Choosing the right business entity can be one of your most important financial decisions. Whether you’re starting a new business or restructuring an existing one, how you organize your company can have wide-reaching implications, especially regarding taxes, liability, and long-term growth.
Let’s examine the differences between the most common structures: LLC, S-Corp, and C-Corporation, and explore how each might align with your financial goals.
What is an LLC?
An LLC, or Limited Liability Company, is one of the most flexible business structures. It blends the simplicity of a sole proprietorship or partnership with the liability protection of a corporation.
From a tax perspective, the IRS doesn’t recognize an LLC as a distinct taxable entity. Instead, it’s treated as a pass-through entity by default. That means the profits and losses pass through to your tax return.
When forming a Limited Liability Company (LLC), one of the key decisions you’ll face is how your business will be taxed. While an LLC typically enjoys the benefits of pass-through taxation (which means profits and losses are reported on your tax return), you also have the flexibility to elect for your LLC to be taxed as an S-Corporation or C-Corporation if that aligns better with your business objectives and financial situation.
Choosing to tax your LLC as an S-Corp can benefit certain businesses, especially those expecting to generate significant profits. This designation allows you to save on self-employment taxes because only your salary (not your distributions) is subject to these taxes.
Moreover, S-Corps can provide some tax advantages by allowing for certain deductions that may not be available to standard LLCs.
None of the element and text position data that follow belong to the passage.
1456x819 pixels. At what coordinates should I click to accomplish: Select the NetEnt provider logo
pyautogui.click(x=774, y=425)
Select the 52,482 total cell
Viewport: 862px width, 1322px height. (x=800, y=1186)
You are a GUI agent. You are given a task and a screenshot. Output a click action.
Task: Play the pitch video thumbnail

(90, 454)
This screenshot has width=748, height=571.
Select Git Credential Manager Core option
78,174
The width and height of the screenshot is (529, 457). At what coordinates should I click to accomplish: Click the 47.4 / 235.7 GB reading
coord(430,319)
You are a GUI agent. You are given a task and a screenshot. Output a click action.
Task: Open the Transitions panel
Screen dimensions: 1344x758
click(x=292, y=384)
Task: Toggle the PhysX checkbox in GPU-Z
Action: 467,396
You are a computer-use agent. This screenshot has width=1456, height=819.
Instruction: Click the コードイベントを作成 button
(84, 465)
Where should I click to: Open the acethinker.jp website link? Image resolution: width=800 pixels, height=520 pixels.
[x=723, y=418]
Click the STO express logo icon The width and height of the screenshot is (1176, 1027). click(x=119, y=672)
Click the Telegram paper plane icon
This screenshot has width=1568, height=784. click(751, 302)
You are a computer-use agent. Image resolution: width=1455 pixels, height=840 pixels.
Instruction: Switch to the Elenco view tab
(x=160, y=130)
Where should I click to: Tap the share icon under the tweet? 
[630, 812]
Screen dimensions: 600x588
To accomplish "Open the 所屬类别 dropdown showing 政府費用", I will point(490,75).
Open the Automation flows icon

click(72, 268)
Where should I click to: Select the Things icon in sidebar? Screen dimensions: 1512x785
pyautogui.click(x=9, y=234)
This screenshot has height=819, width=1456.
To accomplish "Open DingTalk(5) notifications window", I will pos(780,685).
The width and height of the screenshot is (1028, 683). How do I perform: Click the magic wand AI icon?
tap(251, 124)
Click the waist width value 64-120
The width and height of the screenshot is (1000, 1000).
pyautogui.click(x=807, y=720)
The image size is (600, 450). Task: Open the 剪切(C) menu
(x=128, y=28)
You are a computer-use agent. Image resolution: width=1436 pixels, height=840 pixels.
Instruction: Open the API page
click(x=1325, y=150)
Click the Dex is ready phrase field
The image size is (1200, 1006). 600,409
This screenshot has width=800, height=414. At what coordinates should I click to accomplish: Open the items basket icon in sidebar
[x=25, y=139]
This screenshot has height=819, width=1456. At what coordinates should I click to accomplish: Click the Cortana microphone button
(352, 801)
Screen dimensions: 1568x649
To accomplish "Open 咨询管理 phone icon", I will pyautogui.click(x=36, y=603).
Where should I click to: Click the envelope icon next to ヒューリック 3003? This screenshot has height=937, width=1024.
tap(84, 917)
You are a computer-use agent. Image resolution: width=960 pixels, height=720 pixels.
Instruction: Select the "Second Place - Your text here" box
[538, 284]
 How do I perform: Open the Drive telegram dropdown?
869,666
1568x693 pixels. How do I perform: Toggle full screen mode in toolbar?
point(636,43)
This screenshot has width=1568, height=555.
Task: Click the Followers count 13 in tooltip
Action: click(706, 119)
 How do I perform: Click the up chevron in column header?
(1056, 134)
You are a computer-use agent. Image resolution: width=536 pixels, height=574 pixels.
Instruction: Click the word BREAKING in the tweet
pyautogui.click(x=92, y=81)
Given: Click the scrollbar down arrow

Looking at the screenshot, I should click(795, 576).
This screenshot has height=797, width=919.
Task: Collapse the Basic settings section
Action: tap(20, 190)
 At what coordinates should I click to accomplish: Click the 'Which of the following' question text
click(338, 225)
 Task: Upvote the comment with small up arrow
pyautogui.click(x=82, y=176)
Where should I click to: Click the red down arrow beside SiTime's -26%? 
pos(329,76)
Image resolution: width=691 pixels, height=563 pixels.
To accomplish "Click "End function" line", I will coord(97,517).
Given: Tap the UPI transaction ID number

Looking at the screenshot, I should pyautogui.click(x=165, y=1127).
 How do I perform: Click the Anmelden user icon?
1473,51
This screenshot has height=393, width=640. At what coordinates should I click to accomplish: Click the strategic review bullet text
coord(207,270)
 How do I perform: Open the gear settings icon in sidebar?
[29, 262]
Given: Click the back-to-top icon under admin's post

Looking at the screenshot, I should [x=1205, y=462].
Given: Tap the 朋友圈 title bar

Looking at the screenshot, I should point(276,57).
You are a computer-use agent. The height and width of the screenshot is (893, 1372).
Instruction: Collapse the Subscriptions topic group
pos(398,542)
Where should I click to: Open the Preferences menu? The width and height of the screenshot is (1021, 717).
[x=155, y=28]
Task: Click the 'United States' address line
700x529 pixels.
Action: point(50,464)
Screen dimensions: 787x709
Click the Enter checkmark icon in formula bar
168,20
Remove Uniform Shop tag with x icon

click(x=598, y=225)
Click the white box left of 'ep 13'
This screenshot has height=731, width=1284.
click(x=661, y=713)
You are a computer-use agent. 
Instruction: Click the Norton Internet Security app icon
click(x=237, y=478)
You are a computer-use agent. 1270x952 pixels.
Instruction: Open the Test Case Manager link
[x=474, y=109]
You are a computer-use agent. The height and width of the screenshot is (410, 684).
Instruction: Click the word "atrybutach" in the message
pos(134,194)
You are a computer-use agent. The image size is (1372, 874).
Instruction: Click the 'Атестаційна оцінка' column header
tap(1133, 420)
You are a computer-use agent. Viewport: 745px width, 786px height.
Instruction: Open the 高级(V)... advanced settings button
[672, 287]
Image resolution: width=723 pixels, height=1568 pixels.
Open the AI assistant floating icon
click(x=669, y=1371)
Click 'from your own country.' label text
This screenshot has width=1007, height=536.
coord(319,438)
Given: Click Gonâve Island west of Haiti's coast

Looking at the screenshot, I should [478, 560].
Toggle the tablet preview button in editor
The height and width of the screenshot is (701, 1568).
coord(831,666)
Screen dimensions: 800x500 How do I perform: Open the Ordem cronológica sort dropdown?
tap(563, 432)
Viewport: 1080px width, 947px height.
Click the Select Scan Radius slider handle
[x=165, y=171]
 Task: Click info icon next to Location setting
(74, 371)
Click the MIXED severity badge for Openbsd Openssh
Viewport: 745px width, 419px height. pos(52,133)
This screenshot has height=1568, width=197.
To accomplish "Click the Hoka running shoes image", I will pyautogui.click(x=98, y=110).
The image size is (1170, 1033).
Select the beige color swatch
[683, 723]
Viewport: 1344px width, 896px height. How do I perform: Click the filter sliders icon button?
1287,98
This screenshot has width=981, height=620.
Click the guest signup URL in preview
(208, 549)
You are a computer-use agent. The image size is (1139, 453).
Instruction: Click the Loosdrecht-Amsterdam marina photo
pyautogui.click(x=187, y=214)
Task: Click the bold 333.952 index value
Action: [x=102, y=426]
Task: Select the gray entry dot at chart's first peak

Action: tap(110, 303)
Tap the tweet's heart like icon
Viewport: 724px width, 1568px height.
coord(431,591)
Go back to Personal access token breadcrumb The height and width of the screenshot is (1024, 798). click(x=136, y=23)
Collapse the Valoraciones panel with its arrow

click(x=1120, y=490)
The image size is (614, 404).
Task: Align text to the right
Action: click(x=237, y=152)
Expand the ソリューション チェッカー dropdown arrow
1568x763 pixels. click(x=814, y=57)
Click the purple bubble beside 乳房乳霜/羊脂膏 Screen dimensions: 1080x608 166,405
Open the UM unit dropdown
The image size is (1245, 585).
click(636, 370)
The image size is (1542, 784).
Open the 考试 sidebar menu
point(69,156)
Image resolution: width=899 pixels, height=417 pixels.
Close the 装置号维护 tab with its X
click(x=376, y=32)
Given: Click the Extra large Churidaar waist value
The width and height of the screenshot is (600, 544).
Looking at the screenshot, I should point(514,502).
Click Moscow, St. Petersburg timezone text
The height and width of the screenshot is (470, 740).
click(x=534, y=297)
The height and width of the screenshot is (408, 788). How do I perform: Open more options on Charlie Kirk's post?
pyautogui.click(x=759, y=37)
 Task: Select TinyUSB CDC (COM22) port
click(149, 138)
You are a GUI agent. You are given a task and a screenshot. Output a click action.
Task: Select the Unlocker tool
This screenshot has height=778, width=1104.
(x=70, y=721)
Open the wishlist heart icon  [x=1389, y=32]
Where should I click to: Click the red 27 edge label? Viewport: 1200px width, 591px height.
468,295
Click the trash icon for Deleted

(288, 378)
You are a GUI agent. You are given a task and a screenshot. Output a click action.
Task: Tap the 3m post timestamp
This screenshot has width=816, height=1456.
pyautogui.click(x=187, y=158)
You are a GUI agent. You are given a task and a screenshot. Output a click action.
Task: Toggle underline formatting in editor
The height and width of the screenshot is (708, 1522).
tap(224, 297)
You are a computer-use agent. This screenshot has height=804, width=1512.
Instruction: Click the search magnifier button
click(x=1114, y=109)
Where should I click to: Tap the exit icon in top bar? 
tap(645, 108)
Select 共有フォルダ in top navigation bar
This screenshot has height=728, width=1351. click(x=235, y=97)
Opting for C-Corp taxation can be advantageous if you reinvest your profits into the business rather than taking them as income. C-Corps are taxed at the corporate level, which might result in a lower overall tax rate depending on your profit levels and personal income.
This structure could make it easier to attract investors or raise capital because C-Corps can issue multiple classes of stock without limitations on the number of shareholders.
Consulting with a tax professional or accountant who understands your situation can provide valuable insight and help you make an informed decision that aligns with your business strategy.
What is an S-Corp?
An S-Corp is a tax classification. Eligible businesses (including LLCs and corporations) can elect to be taxed as an S-Corp by filing IRS Form 2553.
S-Corps are also pass-through entities, but they offer a critical distinction: only shareholder-employee salaries are subject to self-employment taxes. Any remaining profits can be distributed as dividends, potentially lowering your overall tax burden.
However, the IRS requires S-Corp owners who perform services for the company to pay themselves a “reasonable salary.” This can invite scrutiny if the salary is seen as too low.
What is a C-Corp?
A C-Corp is a completely separate tax entity. It pays corporate income tax on its profits, and any dividends paid to shareholders are taxed again on their returns, resulting in double taxation.
However, C-Corps offer significant advantages for growth-focused businesses. They can have unlimited shareholders, issue multiple classes of stock, and are favored by venture capitalists and institutional investors.
The flat corporate tax rate (currently 21%) may also make sense in specific high-income scenarios.
Which structure is right for you?
Each entity has trade-offs. Here’s a quick summary to help you decide:
Feature | LLC | S-Corp | C-Corp |
Taxation | Pass-through | Pass-through | Double taxation |
Self-employment tax | Yes | Partial | Not directly, but payroll taxes apply to wages paid by the C-Corp. |
Shareholder limits | Unlimited members (no shareholder restrictions) | 100 maximum | Unlimited |
Ideal for | Simple businesses | Owner-operators seeking tax efficiency | Scalable ventures, raising capital |
Here are a few general guidelines:
- Choose an LLC if you value flexibility and simplicity, and you’re not planning to raise outside capital.
- Consider an S-Corp if you’re profitable, actively involved in the business, and want to reduce self-employment taxes.
- Opt for a C-Corp if you plan to grow quickly, attract investors, or go public someday.
Other considerations
Don’t forget to think about:
- State taxes : Some states impose franchise taxes or minimum fees based on your chosen business structure.
- Retirement plans : S-Corps and C-Corps may offer more flexibility in setting up tax-advantaged retirement plans.
- Health benefits : Certain structures allow for better tax treatment of healthcare premiums and other benefits.
- Exit strategy : How you plan to sell or pass down the business can influence your structure today.
Final thoughts
There’s no one-size-fits-all answer. Your optimal structure depends on tax goals, financial planning needs, long-term vision, and operational considerations.
Veritas Wealth Management collaborates with your CPA and attorney to assess your entire financial picture.
Disclaimer: This material is for informational purposes only and is not intended to be a substitute for individualized legal or tax advice. Please consult your legal or tax advisor regarding your specific situation.